---------- Data for this exercise

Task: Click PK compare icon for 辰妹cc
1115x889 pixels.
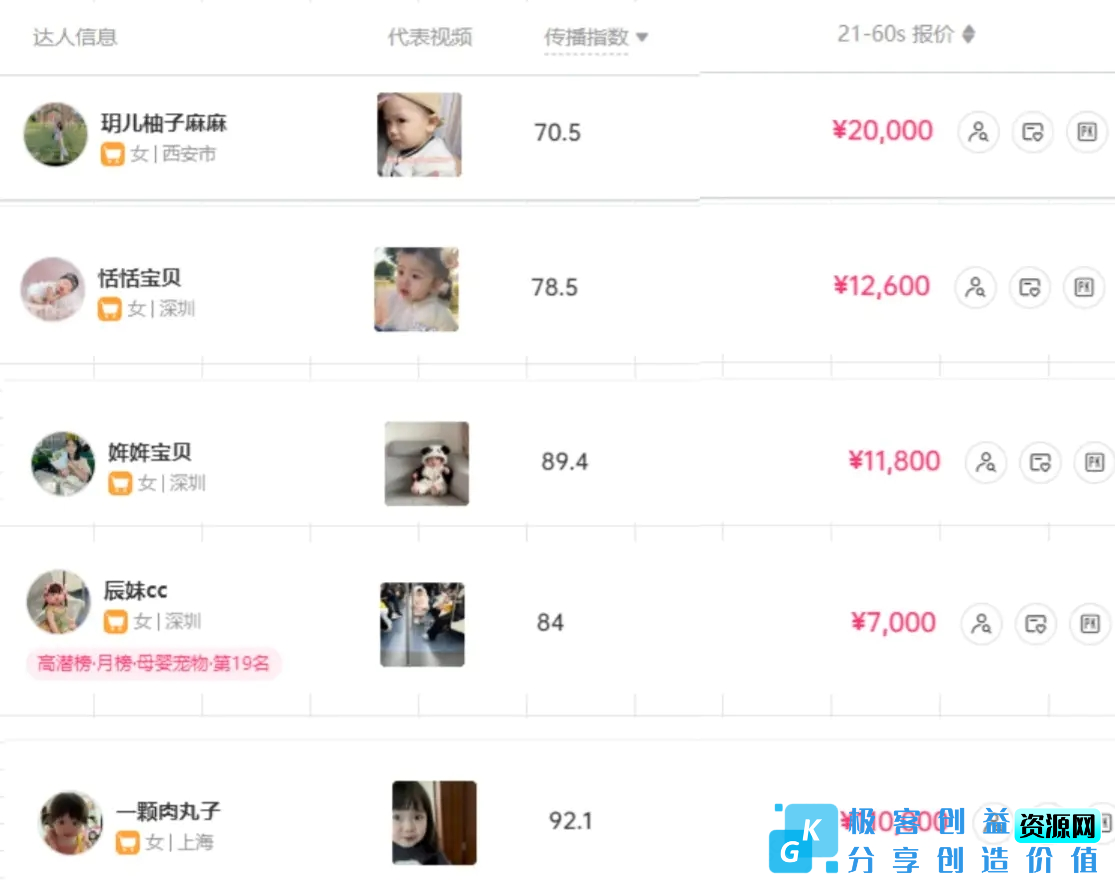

--------------------
---------- Data for this exercise

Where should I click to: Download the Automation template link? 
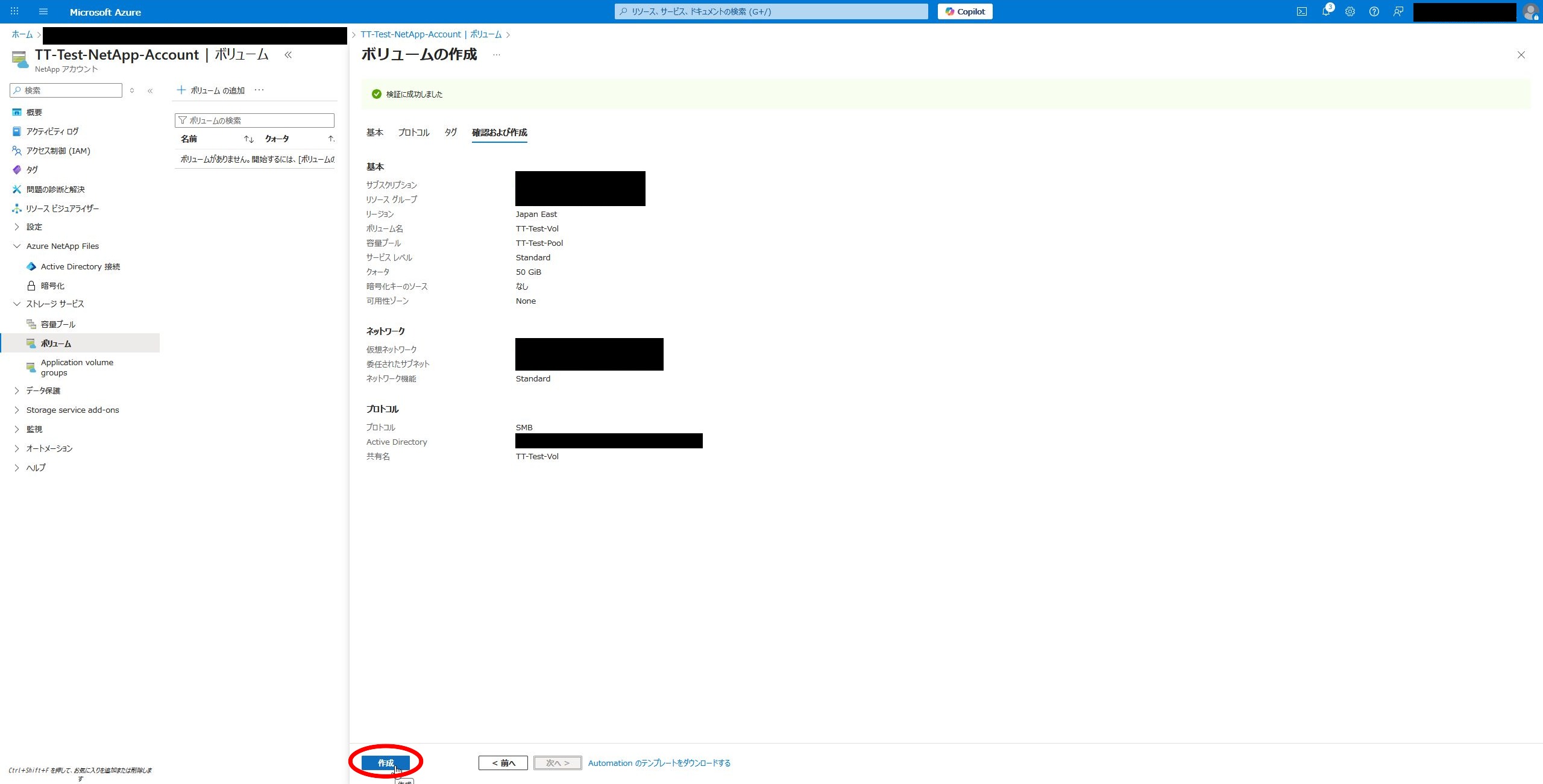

--------------------
---------- Data for this exercise

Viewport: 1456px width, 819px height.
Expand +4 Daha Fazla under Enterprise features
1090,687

--------------------

• **Objective**
Can you rewrite the data from the line containing "Task: Click PK compare icon for 辰妹cc" through the line containing "1115x889 pixels.", replacing "icon" with "button" and changing nothing else? Return only those lines.

• **Reply**
Task: Click PK compare button for 辰妹cc
1115x889 pixels.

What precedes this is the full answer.